Sunday, July 17, 2011

Tiananmen Square part 1 of 2

Immediately south of the three-hundred-year-old Forbidden City is the relatively new Tiananmen Square conceived and built by Mao Zedong in the 1950s to showcase the scope and power of the communist party which had recently come to power. It is the largest urban plaza in the world. Over the years, Tiananmen Square has been home to many key events in modern Chinese history. To the western mind, the most famous is probably the prodemocracy crack down of June, 1989.

My Chicago classroom is chocked full of artifacts from around the world. Hanging high and prominently in the back of my classroom is a poster of the iconic photograph of Tank Man –the unidentified, lone protestor who stood before a column of sixty Red Army tanks and silently used his body to say “If you want access to these protestors, you are going to have to roll over my body.” It hangs in my classroom year round.


I use this poster as Exhibit A when telling my students the story of the events of late spring 1989 that led to the June 4 crackdown. Triggered by their desire to mourn the death of the relatively tolerant former General Secretary Hu Yaobang, Chinese students gathered in Tiananmen Square.

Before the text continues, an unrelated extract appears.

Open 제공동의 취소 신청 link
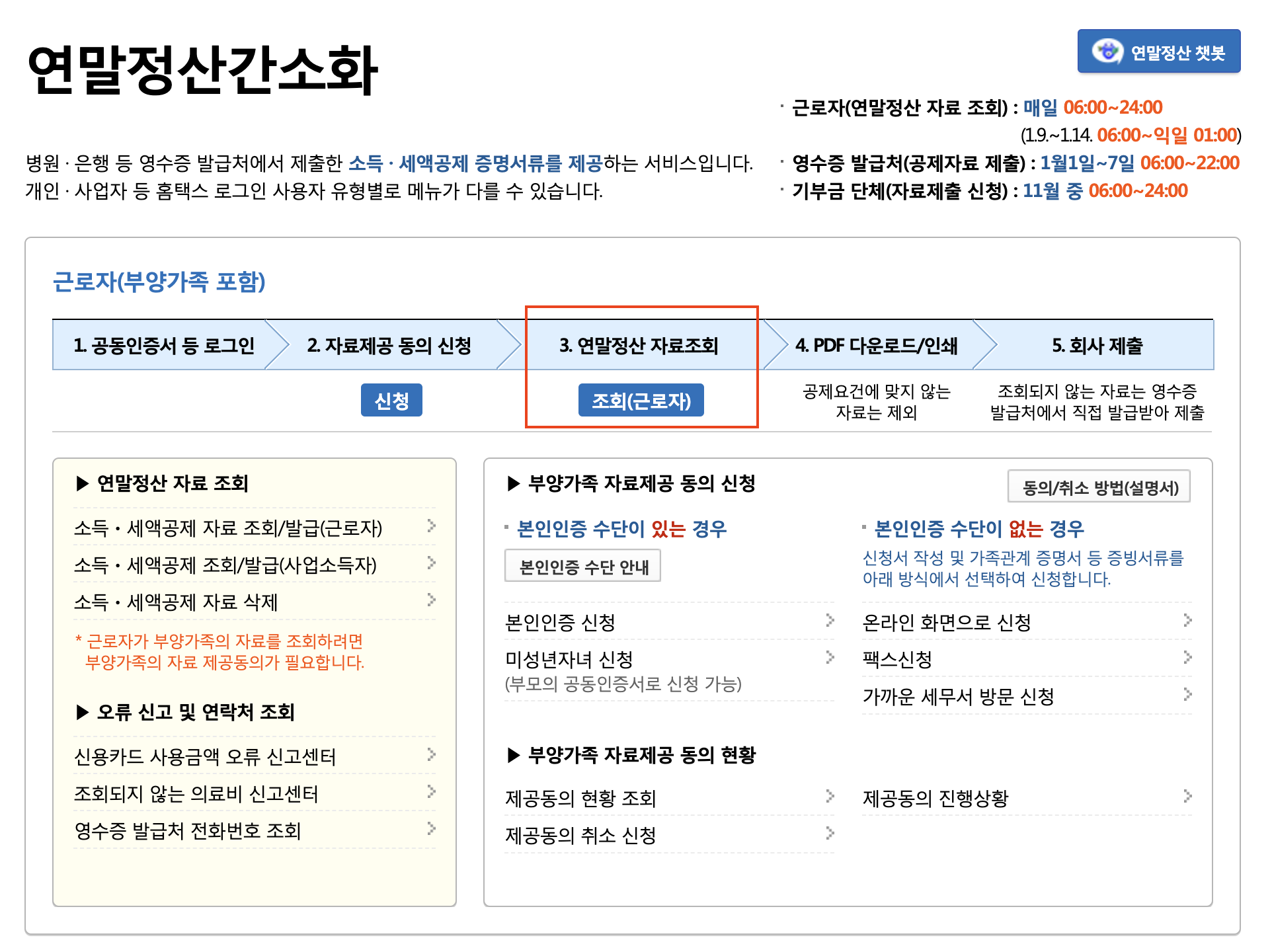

Then things gained momentum. In the spirit of Gandhi and King, students used non-violence and civil disobedience to call for more freedoms. A movement took shape.

Chinese students poured into Tiananmen Square by the bus load from around the country to join the month-long demonstrations. Students went on hunger strikes. The demonstrators were joined by factory workers and eventually farmers. Art students made a papier-mâché statue of the Goddess of Democracy. When one student leader realized that others wanted to speak out but were afraid to do so, he had them write down what they wanted to say, pass it forward, and he read it out on their behalf. At its peak, the crowds swelled to hundreds of thousands of people. One couple got married in the Square. When the Chinese army started to move toward Tiananmen Square in early June, local Beijing residents moved trucks and wagons into the street in an attempt to block the army’s access to the protestors. Smaller demonstration were held in factories and on campuses around China. Hope had sprung that spring.

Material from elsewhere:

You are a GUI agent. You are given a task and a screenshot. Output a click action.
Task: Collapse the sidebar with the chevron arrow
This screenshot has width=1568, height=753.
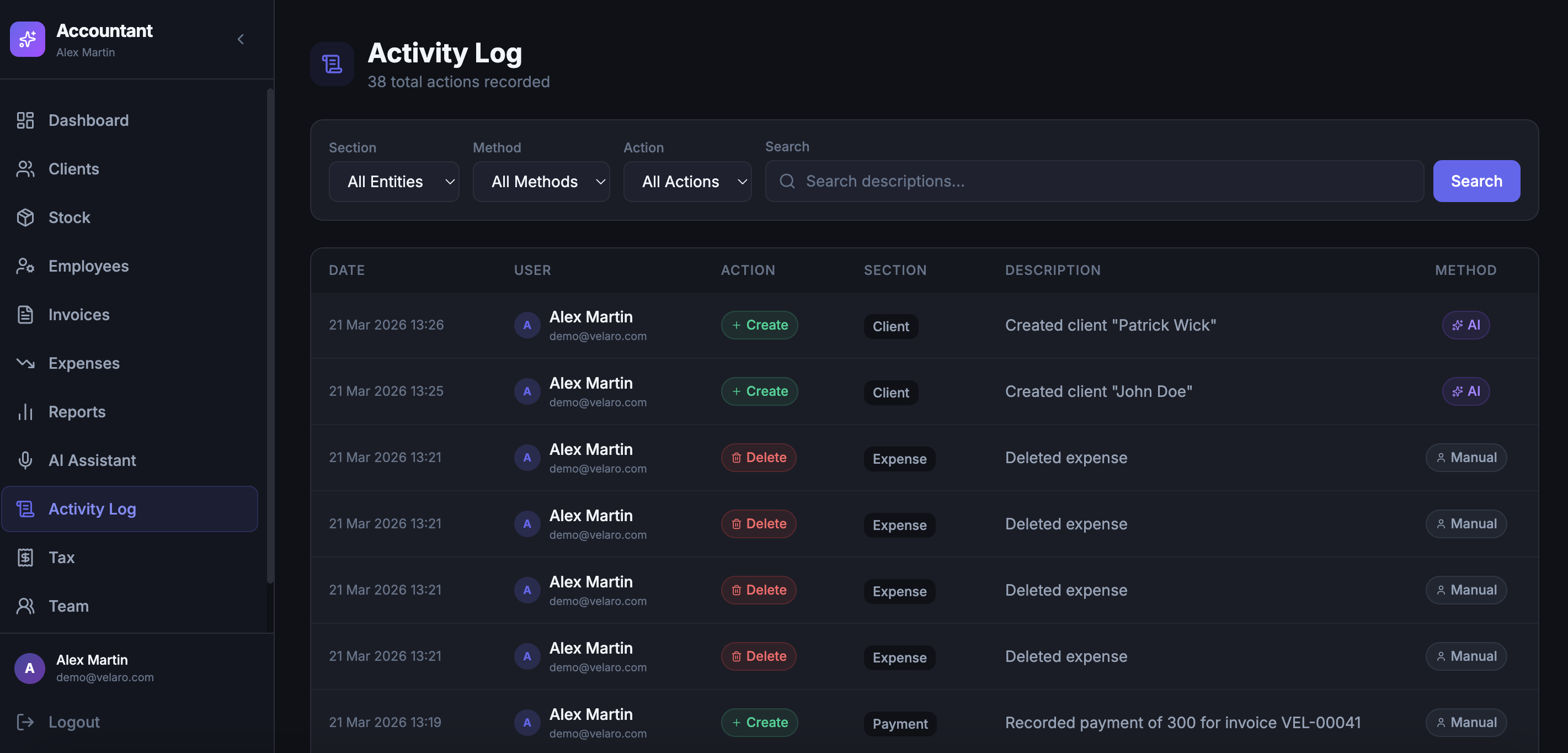[241, 40]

While the protests were going on in Beijing, 1.5 million Hong Kongers participated in an organized march in support of the students in Tiananmen Square. 1.5 million: that’s one fourth of the population of Hong Kong at the time!

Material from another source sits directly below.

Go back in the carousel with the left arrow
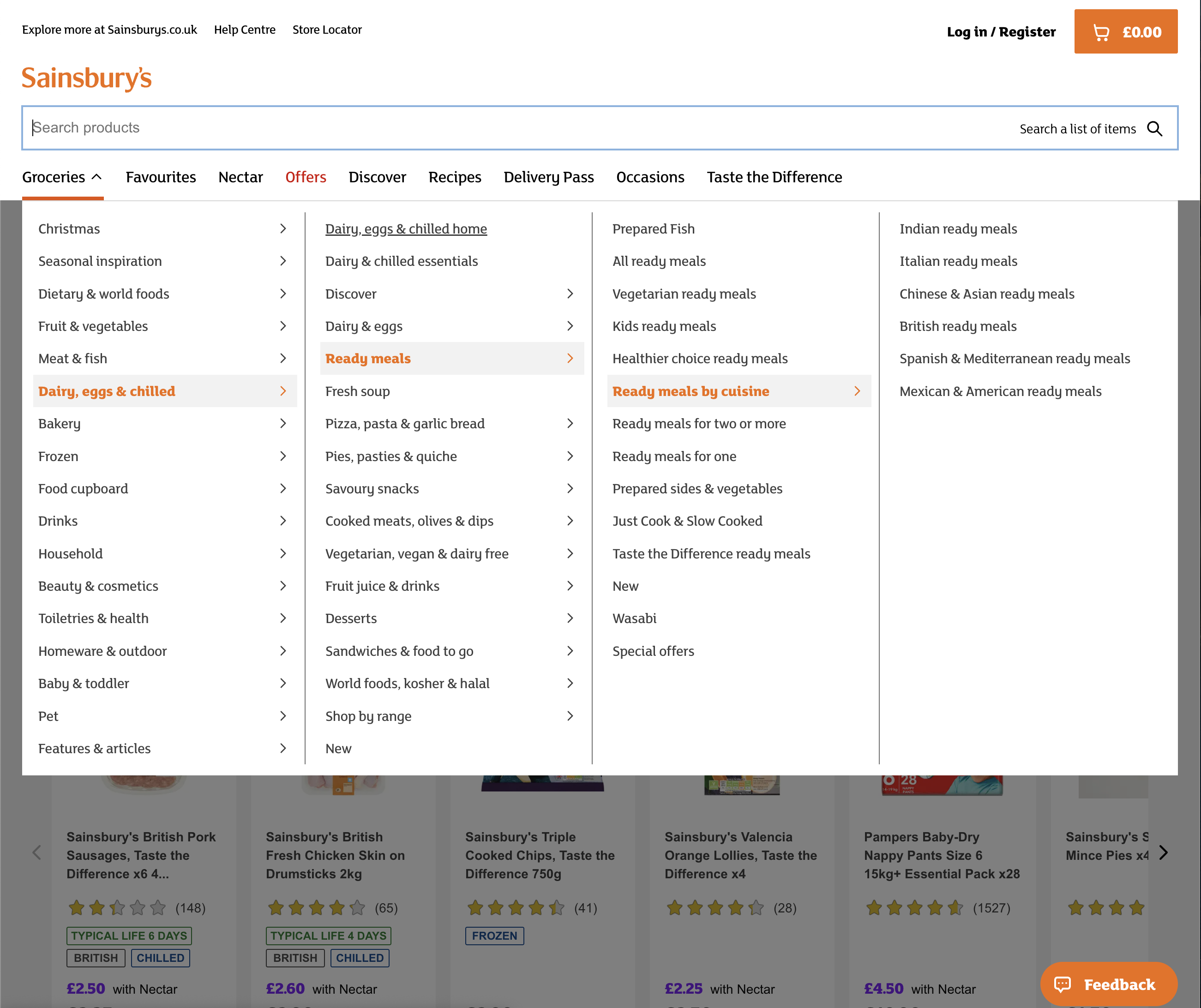Image resolution: width=1201 pixels, height=1008 pixels. click(36, 852)
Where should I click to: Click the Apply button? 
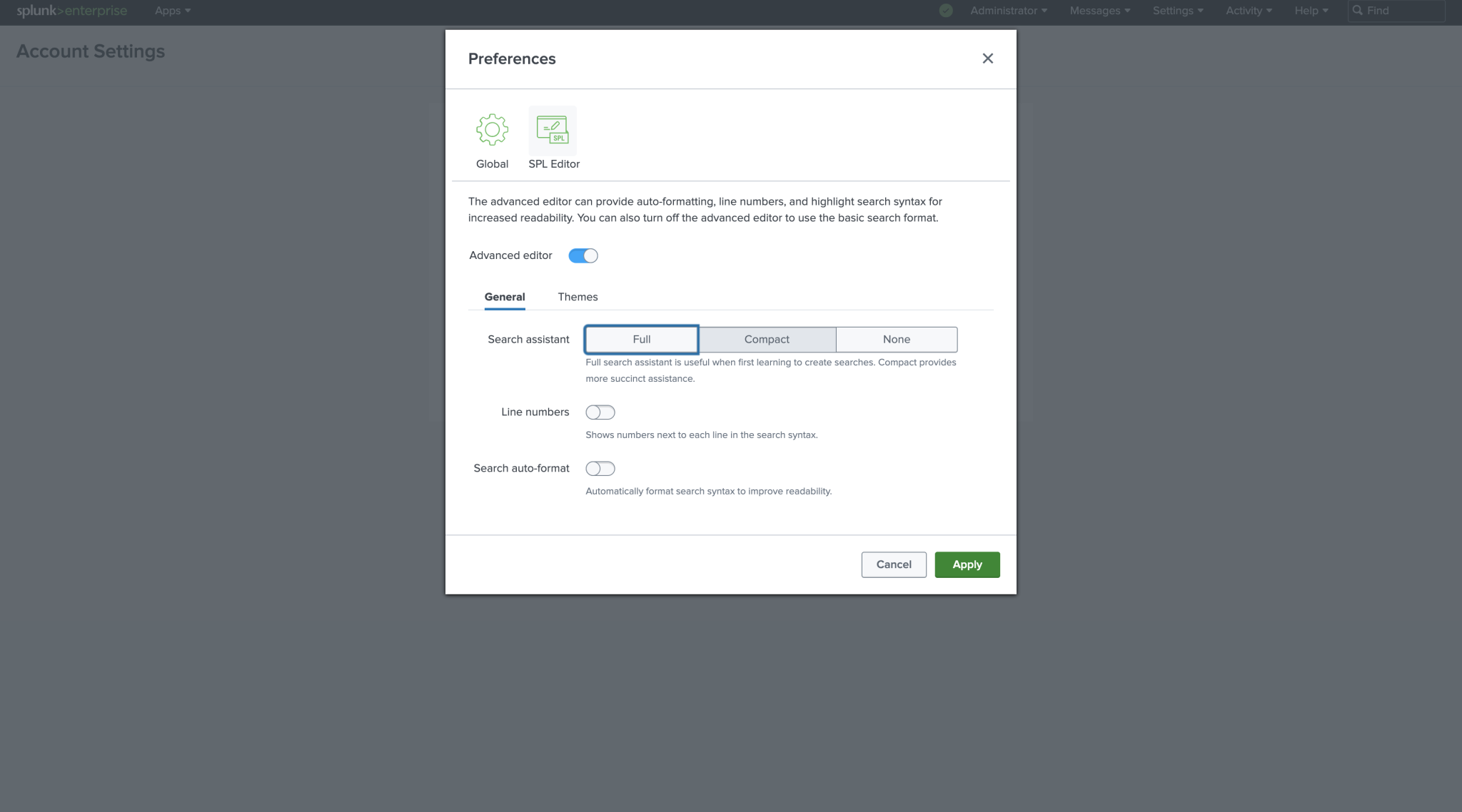pos(967,564)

When I am telling this story to my students, I usually have to pause several times to compose myself. That stark image of Tank Man in the back of my room gets to me every time.

The demonstrations in the spring of 1989 are generally referred to as prodemocracy demonstrations. But at their core, they were so much more than just a call for democratic processes. They were fundamentally a collective expression of the yearning for autonomy and a modicum of control over one’s life. It was a flexing of the natural desire to be able to gather together with like-minded people and express yourselves without fear of reprisal. Essentially, the demonstrations were a longing to be free from oppression. It was one of the most organic, beautiful, and ultimately tragic expressions of the desire for freedom the world had seen in modern times.

But then, on June 4, 1989, the tanks rolled in and while the world watched the Chinese government turned its guns on its own people. The official government estimate is that several hundred protestors die, but several international organizations put the death toll in the thousands.